Add option for nginx + cert manager
Closed this issue · 5 comments
Currently this helm chart deploys Traefik as the Ingress Controller.
We want an option (probably should the default) to instead install nginx + cert-manager.
It should work the same way as the current prototype - when a new Open edX instance is installed via Tutor, the Ingress
object it creates will register it with the Ingress Controller, and nginx+cert-manager will take care of getting an HTTPS cert and forwarding traffic to that new Caddy instance.
We quickly discussed this work during the meeting, with @felipemontoya and @MoisesGSalas having posted a pull request for the work at #10 . @bradenmacdonald will do a review (anyone else wants to review too?)
I'd recommend expecting that 'cert-manager' and 'nginx-ingress-controller' are already installed.

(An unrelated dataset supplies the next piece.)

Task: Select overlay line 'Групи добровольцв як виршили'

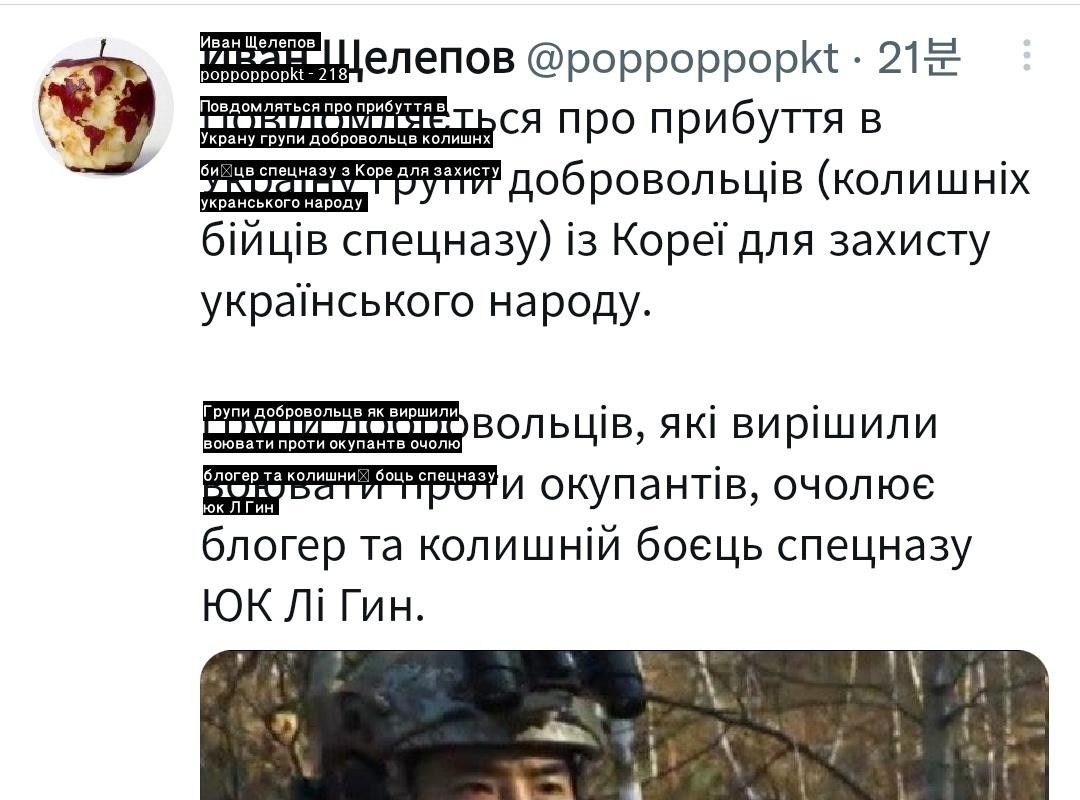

Most helm charts just have an ingress template, which you can enable to not, generally enabled by default & a place to specify ingress annotations (that's where you'd add your cert-manager annotations). Also, in general there is a field to specify 'ingressClassName', which for me would be 'nginx' because I use the nginx ingress controller.
There was a project 'k8s-at-home' which used a common charts library. They had maybe 100 apps. For each of the apps, you'd specify the configuration of the ingress and the common library would generate the ingress. 'k8s-at-home' has since become deprecated and the common library has been moved over to the 'truecharts' project.
I'm not suggesting you might want to use that common library, but to see it as an example that for all those apps everyone was just expected to have the ingress controller & cert-manager installed, and only to specify how to configure the ingress ... after that an ingress template would fill in the values for ingressClassName, the host url, and the tls host url, and also the annotations.
Lots of ingress templates out there, all fairly similar, maybe this one is a good example:
https://github.com/MoJo2600/pihole-kubernetes/blob/master/charts/pihole/templates/ingress.yaml
With the ingress section in the values file looking something like this:
# -- Configuration for the Ingress
ingress:
# -- Generate a Ingress resource
enabled: false
# -- Specify an ingressClassName
# ingressClassName: nginx
# -- Annotations for the ingress
annotations: {}
# kubernetes.io/ingress.class: nginx
# kubernetes.io/tls-acme: "true"
path: /
hosts:
# virtualHost (default value is pi.hole) will be appended to the hosts
- chart-example.local
tls: []
# - secretName: chart-example-tls
# hosts:
# #- virtualHost (default value is pi.hole) will be appended to the hosts
# - chart-example.local
I'm only just stopping by today, so maybe you already have something else in mind. I was just looking to see if there was a helm chart so I could install Open edX and give it a shot. I wouldn't want it to install cert-manager or an ingress controller by default.
Recap from the meeting update - this is now waiting for a new review from @bradenmacdonald , which should likely lead to a merge of the work.
Now that #10 is merged we can close this.